* _Given request A_
Retype everything in the essay on Within Our Gates from "Respond Two Colleagues'" down to "(last student assignment)".
* _Given request B_
In the essay on Within Our Gates, which aspects of the social issue does the writer say Micheaux educated the viewer on?
* _Given request C_
Answer these about the essay on Within Our Gates:
(i) What year does the essay give for the film?
(ii) What term, set in quotation marks, names the ongoing discussion the film exploited?
(iii) How does Micheaux depict the African American characters?

* _Page extract_
Respond Two Colleagues' Postings About Micheaux And Griffith (Essay Sample)
Some of the information needed for this assignment. (last student assignment)
Essay 1. Oscar Micheaux, in Within Our Gates (1919) shows the cultural struggle between racial equality and equal rights during a post-civil war America. This film exploited the ongoing discussion regarding “written Law”, and actions that are taken to abide the legislation. Regardless of being “free”, the African American race suffered from the same discrimination. Micheaux does a fine job showing both sides of the situation, depicting African American characters as typical, kindhearted and able members of society. He also shows the false perception that the whites placed on the group, clearly emphasizing the uphill fight for recognition and true equality. By bringing these tough conversations and realities to light, I feel that Micheaux fairly educated the viewer on all aspects of the social issue, including the lack of opportunity in education, lynching, false perception, bullying of power, and exceptions to breaking the law. As a viewer, you begin to develop an understanding of how complex the issue was, and sense the frustration that an African American such as Micheaux must have been feeling regarding the situation, as you witness the film unfold in this local community.

* _Extracted entries_
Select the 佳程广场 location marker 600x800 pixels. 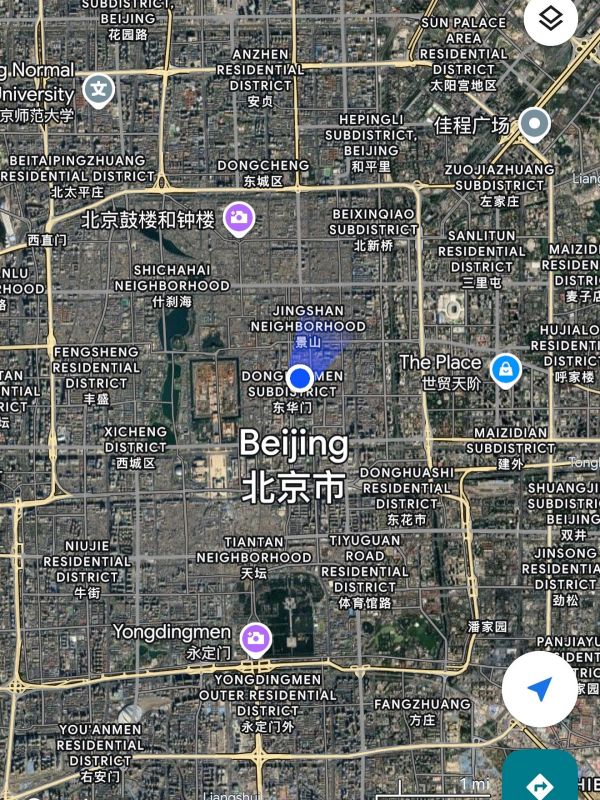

---

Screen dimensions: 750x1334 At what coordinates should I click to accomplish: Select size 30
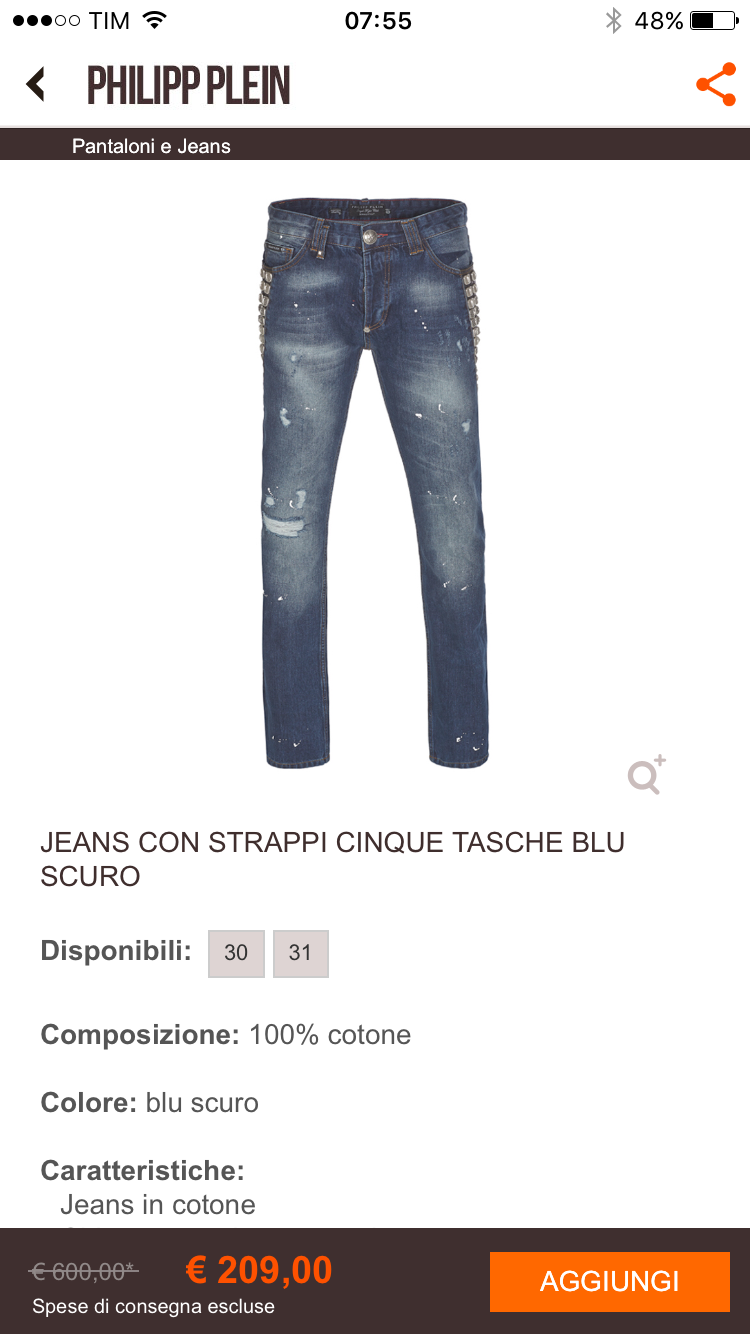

* _Worked answer A_
Respond Two Colleagues' Postings About Micheaux And Griffith (Essay Sample)
Some of the information needed for this assignment. (last student assignment)

* _Worked answer B_
lack of opportunity in education
lynching
false perception
bullying of power
exceptions to breaking the law

* _Worked answer C_
(i) 1919
(ii) “written Law”
(iii) As typical, kindhearted and able members of society